SOURCE PASSAGE

....................


    Specifically, Massachusetts has benefited significantly and disproportionately from the choices that consumers, firms and investors have been making in how they spend and invest the trillions of dollars in capital that have been injected into the national economy as the result of federal monetary and fiscal policy choices.  According to the U.S. Bureau of Economic Analysis, as of the second quarter of 2010, corporate profits had nearly regained their prerecession peak.

    Corporate profits before tax with inventory valuation and capital consumption adjustments, (seasonally adjusted annual rate, billions of dollars)

                                                               

    Source: Bureau of Economic Analysis, National Economic Accounts, National Income and Product Accounts, Table 6.16D 

    To date, while federal stimulus efforts have had a demonstrable and positive impact on the national economy, they have not succeeded in improving the national jobs picture sufficiently to induce a recovery in consumer spending, a prerequisite for more robust national growth in economic activity and job creation.  

    While weak consumer demand is understandable in light of the nation’s high unemployment rate and uncertain economic outlook, weak demand, along with the current low interest rate environment, helps to explain why businesses have been in a cost-cutting mode, have been reluctant to hire, and have been making significant investments in their future capacity to grow both through spending on inventory replenishment and investment in productivity-enhancing technology products and processes.

    According to the most recent U.S. GDP report, investment in equipment and software – a reasonable proxy for investment in innovation and technology sectors – grew by 12 percent between the second and third quarter of 2010 dwarfing the more modest 2.6 percent rise in personal consumption expenditures and a 0.5 percent growth in disposable personal income during the same period.

....................

Dataset entries:
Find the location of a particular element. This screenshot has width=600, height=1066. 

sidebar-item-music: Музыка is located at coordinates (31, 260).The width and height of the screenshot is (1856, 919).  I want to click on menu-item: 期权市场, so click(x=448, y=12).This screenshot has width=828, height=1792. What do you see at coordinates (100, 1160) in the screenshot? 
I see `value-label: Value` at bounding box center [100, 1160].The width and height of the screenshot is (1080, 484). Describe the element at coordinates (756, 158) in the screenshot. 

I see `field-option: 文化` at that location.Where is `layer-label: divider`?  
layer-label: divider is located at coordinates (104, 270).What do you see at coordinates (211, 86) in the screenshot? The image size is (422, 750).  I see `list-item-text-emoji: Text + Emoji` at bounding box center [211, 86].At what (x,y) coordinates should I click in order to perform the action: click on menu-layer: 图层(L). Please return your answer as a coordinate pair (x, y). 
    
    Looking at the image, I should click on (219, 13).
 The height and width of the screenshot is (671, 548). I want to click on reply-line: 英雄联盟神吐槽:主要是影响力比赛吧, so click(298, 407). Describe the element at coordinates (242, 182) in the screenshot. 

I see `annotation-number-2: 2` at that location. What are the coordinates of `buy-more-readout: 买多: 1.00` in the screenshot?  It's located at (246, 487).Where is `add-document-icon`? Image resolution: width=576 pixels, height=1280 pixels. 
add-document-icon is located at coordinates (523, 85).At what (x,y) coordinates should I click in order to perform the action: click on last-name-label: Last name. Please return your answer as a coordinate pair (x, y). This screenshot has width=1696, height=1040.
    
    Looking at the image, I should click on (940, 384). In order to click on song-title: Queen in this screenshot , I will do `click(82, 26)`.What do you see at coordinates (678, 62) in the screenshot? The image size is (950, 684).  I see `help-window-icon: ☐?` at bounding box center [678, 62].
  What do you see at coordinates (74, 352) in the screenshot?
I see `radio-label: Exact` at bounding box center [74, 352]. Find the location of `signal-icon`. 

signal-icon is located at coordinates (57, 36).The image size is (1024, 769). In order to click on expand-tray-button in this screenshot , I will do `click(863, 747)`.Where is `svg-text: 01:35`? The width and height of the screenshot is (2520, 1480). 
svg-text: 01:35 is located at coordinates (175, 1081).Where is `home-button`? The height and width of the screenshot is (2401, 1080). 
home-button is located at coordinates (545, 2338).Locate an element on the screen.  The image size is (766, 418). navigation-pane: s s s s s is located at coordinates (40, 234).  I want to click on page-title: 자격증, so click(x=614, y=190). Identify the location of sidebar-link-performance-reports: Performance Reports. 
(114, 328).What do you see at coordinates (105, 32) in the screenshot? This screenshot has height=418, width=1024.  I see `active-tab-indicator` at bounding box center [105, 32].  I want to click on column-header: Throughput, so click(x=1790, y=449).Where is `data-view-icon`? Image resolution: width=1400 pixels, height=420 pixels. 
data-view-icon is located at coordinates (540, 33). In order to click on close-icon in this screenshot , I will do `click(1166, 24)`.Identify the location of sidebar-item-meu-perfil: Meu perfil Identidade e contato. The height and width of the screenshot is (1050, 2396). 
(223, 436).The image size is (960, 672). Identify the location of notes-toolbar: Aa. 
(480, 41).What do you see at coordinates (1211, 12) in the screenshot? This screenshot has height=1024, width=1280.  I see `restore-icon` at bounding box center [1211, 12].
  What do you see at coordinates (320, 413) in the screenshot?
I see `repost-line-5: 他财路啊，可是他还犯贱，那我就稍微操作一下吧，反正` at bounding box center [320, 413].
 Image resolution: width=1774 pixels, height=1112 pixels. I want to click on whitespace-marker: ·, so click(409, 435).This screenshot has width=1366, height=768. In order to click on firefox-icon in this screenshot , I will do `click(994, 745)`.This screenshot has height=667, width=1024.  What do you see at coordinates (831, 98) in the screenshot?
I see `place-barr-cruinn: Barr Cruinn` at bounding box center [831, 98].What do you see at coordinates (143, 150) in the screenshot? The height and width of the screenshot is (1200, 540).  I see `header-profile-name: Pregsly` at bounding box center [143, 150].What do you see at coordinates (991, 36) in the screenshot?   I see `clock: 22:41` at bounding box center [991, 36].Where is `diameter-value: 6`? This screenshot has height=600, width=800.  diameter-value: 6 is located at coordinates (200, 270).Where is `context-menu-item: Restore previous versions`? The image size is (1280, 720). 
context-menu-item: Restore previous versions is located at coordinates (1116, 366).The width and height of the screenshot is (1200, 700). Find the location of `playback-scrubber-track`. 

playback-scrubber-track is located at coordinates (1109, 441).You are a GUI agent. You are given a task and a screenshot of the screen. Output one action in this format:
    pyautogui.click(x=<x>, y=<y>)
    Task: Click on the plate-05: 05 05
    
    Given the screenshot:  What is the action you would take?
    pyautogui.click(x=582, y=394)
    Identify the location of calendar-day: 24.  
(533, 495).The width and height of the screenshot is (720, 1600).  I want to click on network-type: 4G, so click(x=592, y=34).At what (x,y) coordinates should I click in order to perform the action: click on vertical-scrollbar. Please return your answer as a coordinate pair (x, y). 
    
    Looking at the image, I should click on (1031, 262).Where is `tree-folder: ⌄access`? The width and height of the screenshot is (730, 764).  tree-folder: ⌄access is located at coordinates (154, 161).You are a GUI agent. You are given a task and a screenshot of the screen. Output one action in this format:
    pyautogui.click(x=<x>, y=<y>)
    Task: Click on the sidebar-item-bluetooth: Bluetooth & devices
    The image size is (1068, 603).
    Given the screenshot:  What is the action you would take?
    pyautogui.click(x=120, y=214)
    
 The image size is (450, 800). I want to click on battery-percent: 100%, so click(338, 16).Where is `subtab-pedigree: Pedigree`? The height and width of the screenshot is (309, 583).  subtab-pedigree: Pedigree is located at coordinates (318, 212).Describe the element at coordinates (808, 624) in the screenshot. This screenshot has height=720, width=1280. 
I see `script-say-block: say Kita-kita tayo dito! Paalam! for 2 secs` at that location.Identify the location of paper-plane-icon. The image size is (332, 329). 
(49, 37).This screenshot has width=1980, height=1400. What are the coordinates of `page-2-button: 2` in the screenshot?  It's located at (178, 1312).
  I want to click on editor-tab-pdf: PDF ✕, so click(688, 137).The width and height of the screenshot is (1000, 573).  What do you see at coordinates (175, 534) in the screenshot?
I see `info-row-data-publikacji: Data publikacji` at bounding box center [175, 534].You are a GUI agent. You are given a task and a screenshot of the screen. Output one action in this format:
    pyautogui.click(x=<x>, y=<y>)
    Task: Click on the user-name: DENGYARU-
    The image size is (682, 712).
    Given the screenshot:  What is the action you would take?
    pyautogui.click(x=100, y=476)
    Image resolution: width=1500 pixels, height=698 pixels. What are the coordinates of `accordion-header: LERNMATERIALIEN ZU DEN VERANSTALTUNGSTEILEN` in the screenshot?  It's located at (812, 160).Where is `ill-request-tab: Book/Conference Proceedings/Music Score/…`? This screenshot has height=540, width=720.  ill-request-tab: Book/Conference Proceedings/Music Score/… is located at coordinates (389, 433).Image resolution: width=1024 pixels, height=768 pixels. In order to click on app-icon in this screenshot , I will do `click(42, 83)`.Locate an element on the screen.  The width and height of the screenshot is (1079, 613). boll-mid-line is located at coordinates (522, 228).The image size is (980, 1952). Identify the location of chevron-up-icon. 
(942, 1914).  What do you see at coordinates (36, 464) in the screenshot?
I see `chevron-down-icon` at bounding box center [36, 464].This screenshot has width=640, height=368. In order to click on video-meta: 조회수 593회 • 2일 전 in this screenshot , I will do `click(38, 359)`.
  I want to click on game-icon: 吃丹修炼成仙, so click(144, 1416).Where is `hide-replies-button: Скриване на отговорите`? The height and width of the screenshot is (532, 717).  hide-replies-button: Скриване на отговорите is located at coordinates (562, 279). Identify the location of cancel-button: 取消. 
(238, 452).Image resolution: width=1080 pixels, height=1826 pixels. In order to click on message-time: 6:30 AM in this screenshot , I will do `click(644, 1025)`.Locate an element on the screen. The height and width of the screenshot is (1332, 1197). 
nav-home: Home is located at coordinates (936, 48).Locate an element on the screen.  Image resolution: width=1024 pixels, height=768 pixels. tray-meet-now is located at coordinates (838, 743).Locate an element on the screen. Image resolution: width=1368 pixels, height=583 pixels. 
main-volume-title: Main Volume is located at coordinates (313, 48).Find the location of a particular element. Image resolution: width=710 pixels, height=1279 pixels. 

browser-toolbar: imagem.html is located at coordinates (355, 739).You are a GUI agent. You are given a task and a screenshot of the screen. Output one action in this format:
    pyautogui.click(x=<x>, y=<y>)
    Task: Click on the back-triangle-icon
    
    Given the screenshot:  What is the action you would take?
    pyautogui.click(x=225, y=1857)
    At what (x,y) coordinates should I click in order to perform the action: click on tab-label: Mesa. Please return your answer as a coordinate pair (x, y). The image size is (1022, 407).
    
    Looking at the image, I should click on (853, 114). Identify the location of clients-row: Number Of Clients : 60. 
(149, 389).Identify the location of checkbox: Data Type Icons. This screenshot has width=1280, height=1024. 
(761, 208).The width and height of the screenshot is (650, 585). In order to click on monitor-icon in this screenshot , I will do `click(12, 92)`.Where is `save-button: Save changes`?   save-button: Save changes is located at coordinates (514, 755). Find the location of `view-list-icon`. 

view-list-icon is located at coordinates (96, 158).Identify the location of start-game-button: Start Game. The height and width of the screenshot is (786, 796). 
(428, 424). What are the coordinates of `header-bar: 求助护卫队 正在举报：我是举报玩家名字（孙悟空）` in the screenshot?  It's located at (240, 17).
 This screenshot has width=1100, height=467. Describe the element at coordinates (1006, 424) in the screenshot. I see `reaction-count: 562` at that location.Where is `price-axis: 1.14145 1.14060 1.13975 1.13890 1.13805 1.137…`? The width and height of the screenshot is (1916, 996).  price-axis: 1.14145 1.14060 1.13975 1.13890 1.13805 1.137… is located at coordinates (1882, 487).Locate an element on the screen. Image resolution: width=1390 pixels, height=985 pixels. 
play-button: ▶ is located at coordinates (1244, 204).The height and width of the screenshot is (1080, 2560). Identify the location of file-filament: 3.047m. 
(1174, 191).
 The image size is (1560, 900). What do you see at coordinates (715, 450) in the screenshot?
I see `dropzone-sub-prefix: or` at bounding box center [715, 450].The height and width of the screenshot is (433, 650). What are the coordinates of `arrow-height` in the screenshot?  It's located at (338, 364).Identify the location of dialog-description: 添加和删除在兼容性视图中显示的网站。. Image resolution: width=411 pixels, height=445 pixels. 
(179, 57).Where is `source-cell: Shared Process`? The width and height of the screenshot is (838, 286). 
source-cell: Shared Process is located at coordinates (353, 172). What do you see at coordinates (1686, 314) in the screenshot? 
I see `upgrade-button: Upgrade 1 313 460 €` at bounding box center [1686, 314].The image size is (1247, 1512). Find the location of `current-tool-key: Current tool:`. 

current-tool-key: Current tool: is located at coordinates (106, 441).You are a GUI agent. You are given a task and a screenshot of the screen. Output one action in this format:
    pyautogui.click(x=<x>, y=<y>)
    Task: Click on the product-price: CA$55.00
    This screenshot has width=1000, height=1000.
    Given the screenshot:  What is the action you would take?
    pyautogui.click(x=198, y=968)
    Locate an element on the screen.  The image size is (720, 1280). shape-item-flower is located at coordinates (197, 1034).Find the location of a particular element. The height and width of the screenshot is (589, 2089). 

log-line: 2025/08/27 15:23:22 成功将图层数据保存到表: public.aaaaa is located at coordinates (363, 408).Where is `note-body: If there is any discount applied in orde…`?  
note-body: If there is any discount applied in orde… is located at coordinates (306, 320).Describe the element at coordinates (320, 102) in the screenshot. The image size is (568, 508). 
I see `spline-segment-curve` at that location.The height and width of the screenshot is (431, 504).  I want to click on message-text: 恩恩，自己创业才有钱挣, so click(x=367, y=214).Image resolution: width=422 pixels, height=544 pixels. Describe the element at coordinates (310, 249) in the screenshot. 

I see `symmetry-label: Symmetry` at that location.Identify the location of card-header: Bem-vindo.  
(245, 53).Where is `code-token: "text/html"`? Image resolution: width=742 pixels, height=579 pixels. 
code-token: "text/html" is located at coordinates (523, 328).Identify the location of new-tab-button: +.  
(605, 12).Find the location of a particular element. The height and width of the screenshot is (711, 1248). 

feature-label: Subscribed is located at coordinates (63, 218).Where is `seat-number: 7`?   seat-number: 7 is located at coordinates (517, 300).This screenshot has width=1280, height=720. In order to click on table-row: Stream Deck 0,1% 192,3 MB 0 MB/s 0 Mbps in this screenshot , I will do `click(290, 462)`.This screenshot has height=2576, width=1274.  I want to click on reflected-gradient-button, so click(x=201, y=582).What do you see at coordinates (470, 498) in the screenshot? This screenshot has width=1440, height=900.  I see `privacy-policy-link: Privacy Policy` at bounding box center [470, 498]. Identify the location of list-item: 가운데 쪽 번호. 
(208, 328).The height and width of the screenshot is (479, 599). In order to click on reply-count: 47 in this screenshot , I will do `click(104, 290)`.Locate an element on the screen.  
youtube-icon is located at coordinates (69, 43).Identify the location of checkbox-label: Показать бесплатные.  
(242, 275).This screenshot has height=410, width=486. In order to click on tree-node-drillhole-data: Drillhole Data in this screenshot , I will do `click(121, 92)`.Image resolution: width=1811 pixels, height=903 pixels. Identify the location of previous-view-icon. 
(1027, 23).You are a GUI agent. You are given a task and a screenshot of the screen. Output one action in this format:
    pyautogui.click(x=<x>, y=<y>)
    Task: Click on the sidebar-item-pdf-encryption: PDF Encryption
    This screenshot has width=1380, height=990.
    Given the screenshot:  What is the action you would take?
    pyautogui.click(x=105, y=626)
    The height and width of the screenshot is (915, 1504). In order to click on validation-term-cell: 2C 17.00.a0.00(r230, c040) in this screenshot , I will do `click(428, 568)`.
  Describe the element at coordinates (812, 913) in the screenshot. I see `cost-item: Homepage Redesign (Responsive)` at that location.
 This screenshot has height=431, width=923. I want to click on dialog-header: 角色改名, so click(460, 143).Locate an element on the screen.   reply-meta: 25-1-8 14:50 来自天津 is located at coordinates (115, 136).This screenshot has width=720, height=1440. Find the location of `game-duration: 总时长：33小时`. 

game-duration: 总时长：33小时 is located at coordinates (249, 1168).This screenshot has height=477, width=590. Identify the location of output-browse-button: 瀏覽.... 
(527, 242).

....................

YOUR GOAL
According to the passage on Massachusetts and the national economy, by what percentage did investment in equipment and software grow between the second and third quarter of 2010?

WRITTEN ANSWER
12 percent